RD: Jelena, was haben Sie zum 25-jährigen Bestehen der Organisation erreicht?

J. Z.: Unser Zentrum der deutschen Kultur „Veilchen“ gilt als eines der besten im Deutschen Nationalrajon. Wir haben viele Generation von Russlanddeutschen ausgebildet. Wir haben ein kleines, aber kreatives und verantwortungsvolles Team, auf das man sich immer verlassen kann.

Jeder von uns ist für einen anderen Bereich des Zentrums zuständig, und zusammen sind wir ein Team. Für uns ist es einfach, unsere Arbeit auszurichten und Veranstaltungen vorzubereiten. Wir haben großartige partnerschaftliche Organisationen.

Seit 25 Jahren führen wir eine riesige ethnografische Arbeit durch, um Ausstellungen von Archivdokumenten und Erzählungen über das Schicksal der Russlanddeutschen von Nikolajewka und der ehemaligen Siedlung Marjanowskoje zu schaffen. Dies sind berühmte Deutsche, die zur Entwicklung und zum Wohlstand der Region Altai beigetragen haben. Wir haben zwei Museumszimmer geschaffen, in denen eine ganze Sammlung von Haushaltsgegenständen gezeigt wird. Außerdem haben wir die Künstlergruppen „Theater+Gesang+Choreografie“ gegründet, die seit vielen Jahren erfolgreich arbeiten. Vor drei Jahren gründeten wir den Klub der aktiven Senioren „Das silberne Alter“. Seit vielen Jahren gibt es den ethnokulturellen Klub „Die Welle“ sowie Früherziehungsgruppen für Vorschulkinder.

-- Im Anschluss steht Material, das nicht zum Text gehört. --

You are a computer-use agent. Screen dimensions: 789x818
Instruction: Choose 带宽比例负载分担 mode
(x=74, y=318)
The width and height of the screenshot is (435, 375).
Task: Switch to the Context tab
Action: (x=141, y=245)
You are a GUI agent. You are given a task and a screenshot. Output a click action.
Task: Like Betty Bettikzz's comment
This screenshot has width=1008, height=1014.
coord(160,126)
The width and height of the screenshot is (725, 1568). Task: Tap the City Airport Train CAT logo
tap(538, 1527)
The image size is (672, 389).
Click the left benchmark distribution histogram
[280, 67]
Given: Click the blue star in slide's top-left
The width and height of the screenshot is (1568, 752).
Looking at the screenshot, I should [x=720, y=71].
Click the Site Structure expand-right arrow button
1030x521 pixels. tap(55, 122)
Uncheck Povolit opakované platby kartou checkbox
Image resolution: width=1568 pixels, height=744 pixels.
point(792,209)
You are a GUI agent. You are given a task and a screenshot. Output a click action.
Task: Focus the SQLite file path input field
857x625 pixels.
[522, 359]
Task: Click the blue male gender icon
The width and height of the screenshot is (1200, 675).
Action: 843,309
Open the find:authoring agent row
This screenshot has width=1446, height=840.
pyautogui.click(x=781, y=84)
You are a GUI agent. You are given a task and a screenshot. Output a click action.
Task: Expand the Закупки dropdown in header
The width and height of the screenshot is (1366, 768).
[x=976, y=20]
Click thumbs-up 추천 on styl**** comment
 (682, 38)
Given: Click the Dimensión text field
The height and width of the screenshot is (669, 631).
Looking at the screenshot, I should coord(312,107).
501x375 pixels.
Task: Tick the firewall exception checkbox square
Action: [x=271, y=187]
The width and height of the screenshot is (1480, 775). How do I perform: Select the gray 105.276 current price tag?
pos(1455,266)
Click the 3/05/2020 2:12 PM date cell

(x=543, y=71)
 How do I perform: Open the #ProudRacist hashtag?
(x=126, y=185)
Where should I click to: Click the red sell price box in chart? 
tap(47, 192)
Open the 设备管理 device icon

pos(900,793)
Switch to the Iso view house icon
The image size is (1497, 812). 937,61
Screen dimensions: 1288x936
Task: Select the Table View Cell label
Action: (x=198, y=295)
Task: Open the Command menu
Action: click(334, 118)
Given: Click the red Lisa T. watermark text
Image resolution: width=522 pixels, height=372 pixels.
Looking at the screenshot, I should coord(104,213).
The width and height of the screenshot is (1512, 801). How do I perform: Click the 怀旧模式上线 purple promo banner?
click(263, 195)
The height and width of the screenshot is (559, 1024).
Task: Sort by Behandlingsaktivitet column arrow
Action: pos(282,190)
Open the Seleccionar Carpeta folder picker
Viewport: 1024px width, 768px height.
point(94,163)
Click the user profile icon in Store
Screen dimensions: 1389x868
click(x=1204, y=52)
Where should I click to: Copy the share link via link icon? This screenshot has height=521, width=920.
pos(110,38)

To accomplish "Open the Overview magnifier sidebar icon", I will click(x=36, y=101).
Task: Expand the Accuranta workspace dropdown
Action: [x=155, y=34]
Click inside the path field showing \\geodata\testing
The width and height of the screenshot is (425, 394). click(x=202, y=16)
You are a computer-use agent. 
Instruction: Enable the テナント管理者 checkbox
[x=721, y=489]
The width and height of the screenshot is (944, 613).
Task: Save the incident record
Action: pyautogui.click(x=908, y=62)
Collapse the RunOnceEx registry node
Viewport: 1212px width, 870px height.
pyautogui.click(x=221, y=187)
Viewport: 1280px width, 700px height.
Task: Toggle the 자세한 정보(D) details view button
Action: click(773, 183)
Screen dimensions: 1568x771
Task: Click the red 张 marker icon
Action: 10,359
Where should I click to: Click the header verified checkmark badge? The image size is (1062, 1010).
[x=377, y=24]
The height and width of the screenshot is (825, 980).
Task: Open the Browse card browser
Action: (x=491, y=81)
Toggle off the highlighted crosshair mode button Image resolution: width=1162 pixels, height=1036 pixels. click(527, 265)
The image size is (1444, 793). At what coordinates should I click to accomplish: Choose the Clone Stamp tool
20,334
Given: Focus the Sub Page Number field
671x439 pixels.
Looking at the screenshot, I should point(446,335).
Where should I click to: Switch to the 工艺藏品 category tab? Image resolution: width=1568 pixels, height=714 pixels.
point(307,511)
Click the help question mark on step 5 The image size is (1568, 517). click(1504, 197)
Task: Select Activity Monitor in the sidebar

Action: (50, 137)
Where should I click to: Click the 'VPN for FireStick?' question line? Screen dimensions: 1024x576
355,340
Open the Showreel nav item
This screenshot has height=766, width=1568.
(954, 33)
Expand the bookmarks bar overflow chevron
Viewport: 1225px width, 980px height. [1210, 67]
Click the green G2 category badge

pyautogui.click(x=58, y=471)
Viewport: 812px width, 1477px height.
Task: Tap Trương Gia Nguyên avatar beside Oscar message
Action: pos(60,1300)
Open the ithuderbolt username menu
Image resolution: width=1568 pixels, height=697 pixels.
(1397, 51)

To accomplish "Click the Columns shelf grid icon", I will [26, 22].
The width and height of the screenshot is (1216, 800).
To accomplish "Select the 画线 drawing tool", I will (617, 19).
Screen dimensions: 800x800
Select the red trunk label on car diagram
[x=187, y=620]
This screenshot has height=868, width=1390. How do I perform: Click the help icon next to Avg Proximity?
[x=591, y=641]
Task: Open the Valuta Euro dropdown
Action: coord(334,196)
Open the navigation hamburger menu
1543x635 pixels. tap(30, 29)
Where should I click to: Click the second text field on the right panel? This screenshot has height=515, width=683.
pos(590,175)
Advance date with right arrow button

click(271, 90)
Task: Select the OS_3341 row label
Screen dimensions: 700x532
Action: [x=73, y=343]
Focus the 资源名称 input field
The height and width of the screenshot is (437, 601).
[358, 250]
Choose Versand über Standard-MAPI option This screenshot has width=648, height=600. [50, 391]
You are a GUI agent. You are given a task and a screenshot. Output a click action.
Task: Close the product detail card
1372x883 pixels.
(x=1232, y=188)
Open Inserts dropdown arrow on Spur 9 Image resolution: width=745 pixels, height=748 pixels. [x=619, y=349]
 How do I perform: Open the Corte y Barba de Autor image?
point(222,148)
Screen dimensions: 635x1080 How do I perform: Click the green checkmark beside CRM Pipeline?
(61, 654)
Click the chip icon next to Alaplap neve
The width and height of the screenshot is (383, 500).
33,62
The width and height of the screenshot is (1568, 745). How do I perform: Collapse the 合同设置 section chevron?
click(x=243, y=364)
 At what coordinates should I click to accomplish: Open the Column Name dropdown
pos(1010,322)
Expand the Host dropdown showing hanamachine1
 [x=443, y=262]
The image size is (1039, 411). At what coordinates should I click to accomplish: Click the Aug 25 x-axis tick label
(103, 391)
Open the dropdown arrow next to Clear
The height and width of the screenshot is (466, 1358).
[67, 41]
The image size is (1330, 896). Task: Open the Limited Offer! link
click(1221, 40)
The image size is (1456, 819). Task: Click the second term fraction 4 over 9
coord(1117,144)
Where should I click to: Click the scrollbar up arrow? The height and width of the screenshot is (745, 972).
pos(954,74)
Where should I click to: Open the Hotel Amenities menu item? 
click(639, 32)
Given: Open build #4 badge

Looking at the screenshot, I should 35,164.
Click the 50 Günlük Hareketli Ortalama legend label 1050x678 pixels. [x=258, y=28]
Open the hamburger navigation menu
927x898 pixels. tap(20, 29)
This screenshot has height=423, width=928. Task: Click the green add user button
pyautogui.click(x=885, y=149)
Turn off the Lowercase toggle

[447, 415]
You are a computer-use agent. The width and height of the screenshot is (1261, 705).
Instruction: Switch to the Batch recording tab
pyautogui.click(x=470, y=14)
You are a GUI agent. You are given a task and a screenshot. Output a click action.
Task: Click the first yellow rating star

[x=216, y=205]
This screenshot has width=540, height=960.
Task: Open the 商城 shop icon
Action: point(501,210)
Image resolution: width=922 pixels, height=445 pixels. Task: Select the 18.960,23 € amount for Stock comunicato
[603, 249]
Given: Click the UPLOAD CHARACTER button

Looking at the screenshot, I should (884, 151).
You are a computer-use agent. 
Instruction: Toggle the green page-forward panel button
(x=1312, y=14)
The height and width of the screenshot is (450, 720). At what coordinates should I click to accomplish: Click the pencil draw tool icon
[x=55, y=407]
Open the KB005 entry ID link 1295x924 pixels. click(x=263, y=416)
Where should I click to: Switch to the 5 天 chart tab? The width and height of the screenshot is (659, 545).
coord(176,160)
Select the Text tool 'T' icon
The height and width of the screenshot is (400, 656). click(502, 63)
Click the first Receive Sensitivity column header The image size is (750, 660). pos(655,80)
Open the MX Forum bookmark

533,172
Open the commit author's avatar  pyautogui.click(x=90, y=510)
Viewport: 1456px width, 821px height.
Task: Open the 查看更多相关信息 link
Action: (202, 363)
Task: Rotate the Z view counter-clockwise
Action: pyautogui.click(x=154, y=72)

Meiner Meinung nach ist das wichtigste Ergebnis das Ansehen des Zentrums der deutschen Kultur „Veilchen“ im Deutschen Nationalrajon und darüber hinaus. Man kennt uns und das ist wichtig. Die russische Kultur koexistiert seit 25 Jahren mit der deutschen Kultur und das ist unsere Leistung.

RD: Jelena, welche Ziele haben Sie sich für die nahe Zukunft gesetzt?

J. Z.: Die Kultur und das historische Erbe unserer kleinen Heimat weiter zu bewahren, neue Teilnehmer für das Zentrum der deutschen Kultur zu gewinnen, immer auf der Suche nach Neuem zu sein sowie innovative Methoden und Arbeitsformen anzuwenden. Wir tun unser Bestes, damit sich die Menschen in unserem Begegnungszentrum wohlfühlen. Es soll vertraut, gemütlich und interessant sein.

RD: Im Oktober feiern Sie Ihr 25-jähriges Jubiläum. Haben Sie schon einen Plan?

J. Z.: Es wird eine große Ausstellung geben, die Archivmaterialien des Zentrums der deutschen Kultur, Fotografien und eine Auswahl von Arbeiten zu den realisierten Projekten zeigen wird. Zusätzlich werden wir eine Ausstellung der nationalen Küche veranstalten und wir planen Ausflüge in die Museumszimmer. Die Veranstaltung findet im Format des Tages der offenen Tür statt. Für unsere Freunde und Gäste werden wir Workshops organisieren und ein Konzertprogramm vorbereiten.